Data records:
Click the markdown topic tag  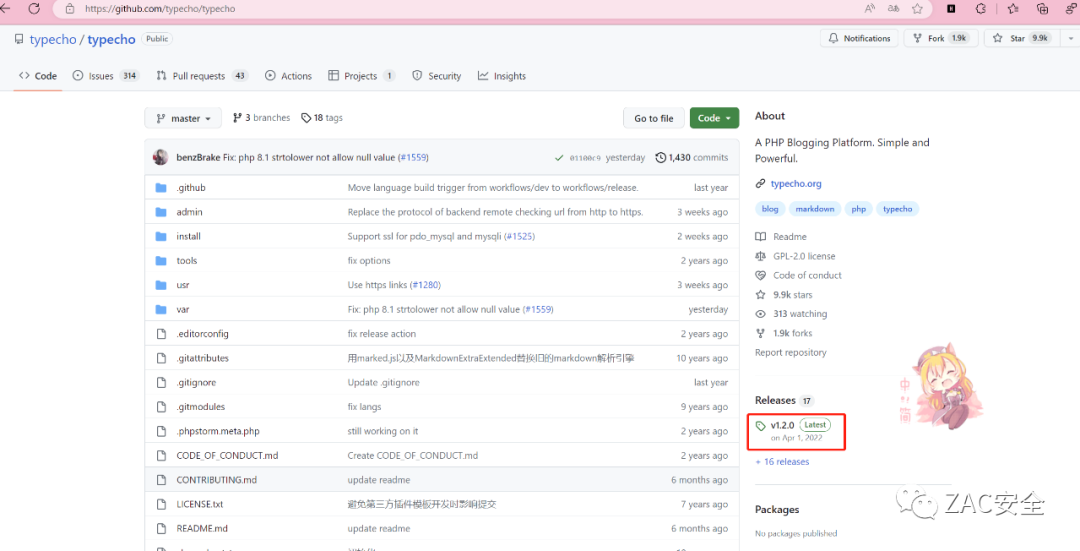[815, 209]
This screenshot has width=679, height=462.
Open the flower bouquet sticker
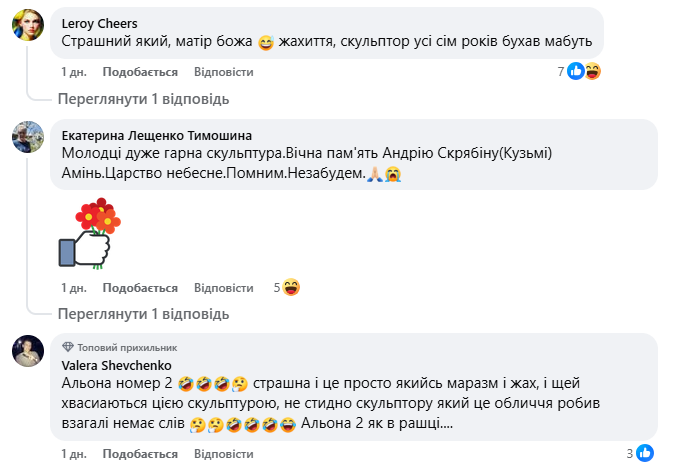pyautogui.click(x=87, y=234)

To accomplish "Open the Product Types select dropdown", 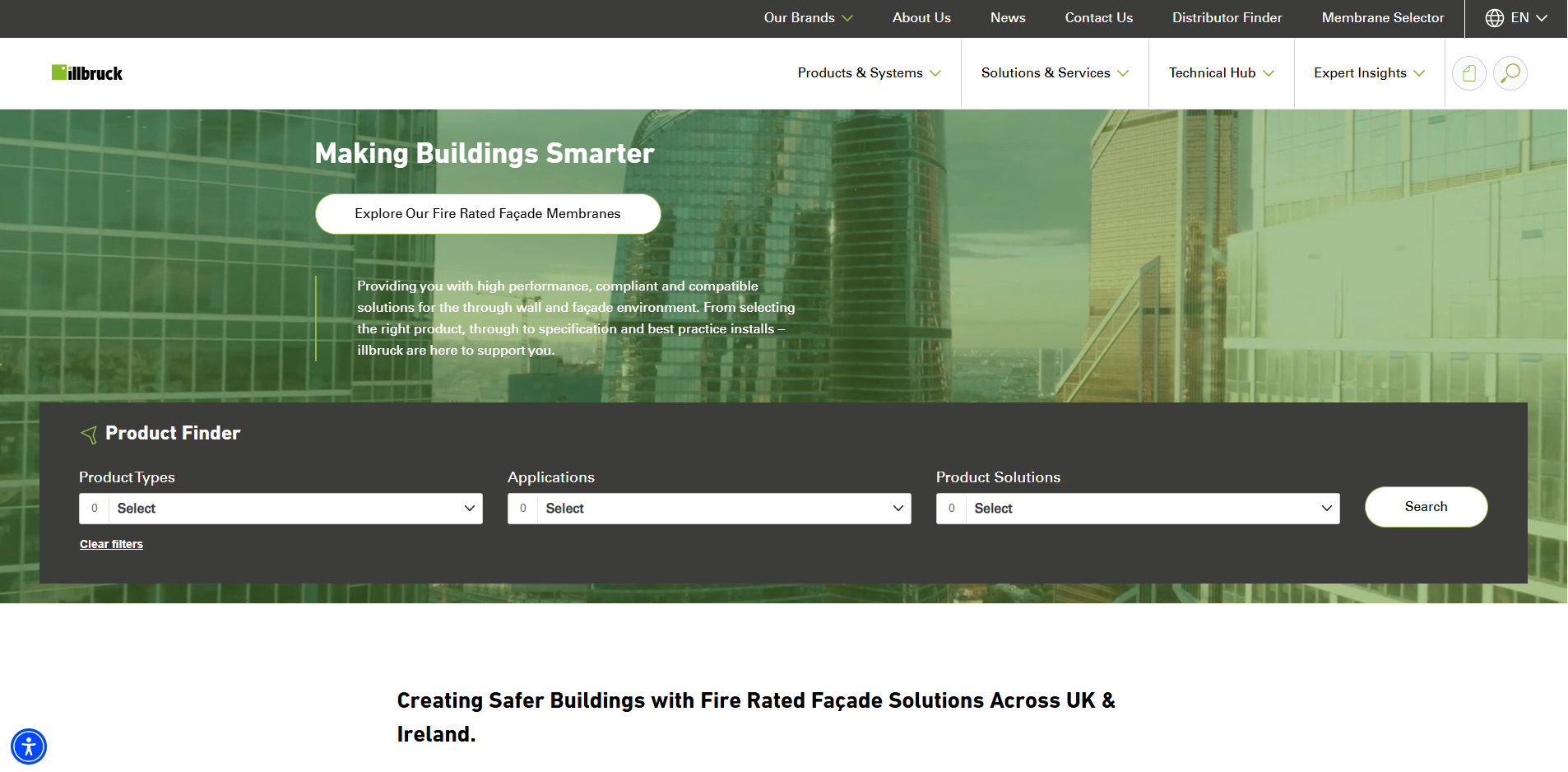I will 281,509.
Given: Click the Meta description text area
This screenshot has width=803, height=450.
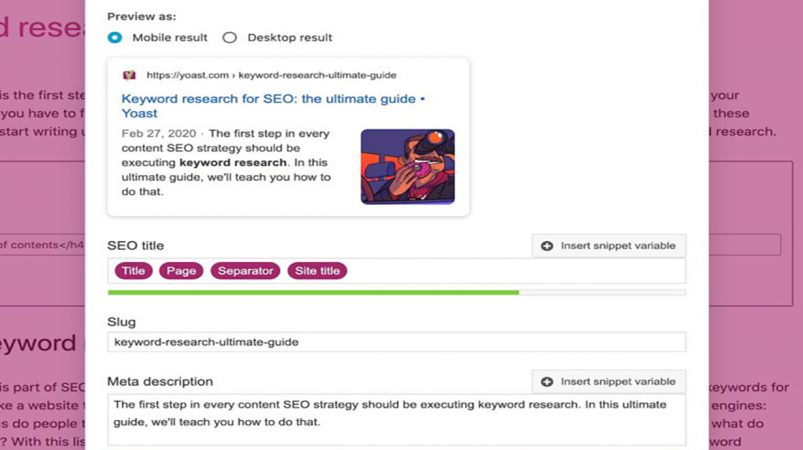Looking at the screenshot, I should click(396, 419).
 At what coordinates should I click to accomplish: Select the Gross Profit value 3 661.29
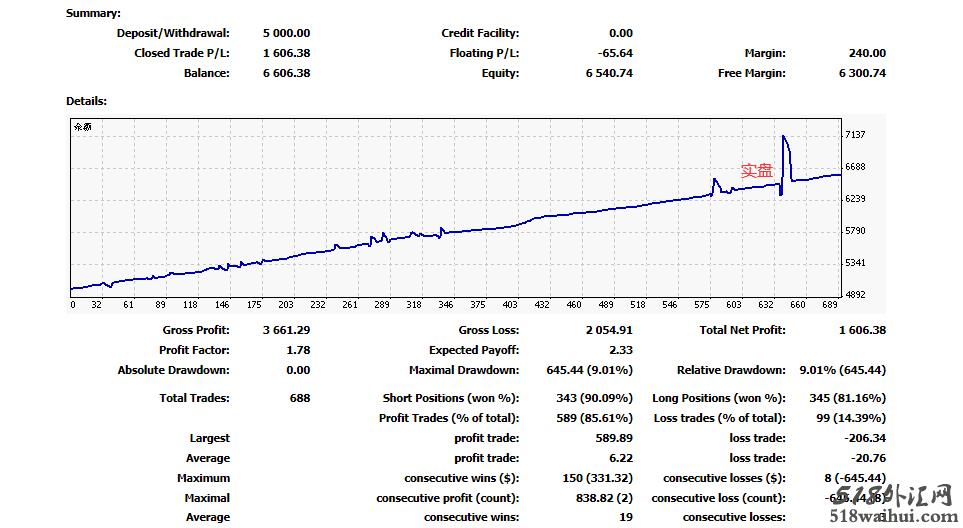point(286,330)
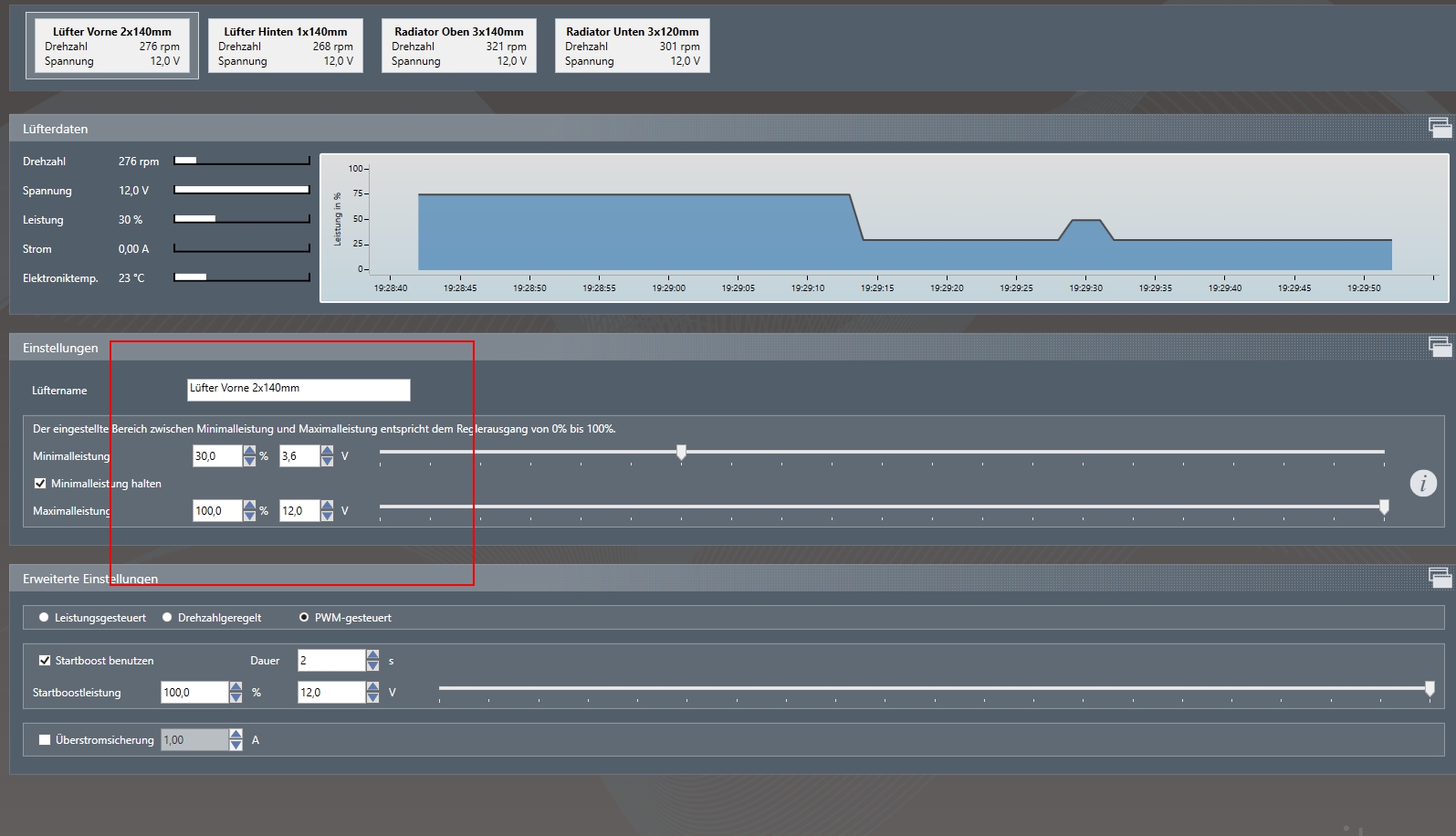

→ **Activity**: Write out exactly the lines beginning with the line that holds "This screenshot has width=803, height=450." and ending with the final line of the data, both ends included, without the pictures.

→ **Task answer**:
This screenshot has width=803, height=450.
Looking at the screenshot, I should click(396, 419).
 At what coordinates should I click to accomplish: Select the Gross Profit value 3 661.29
point(286,330)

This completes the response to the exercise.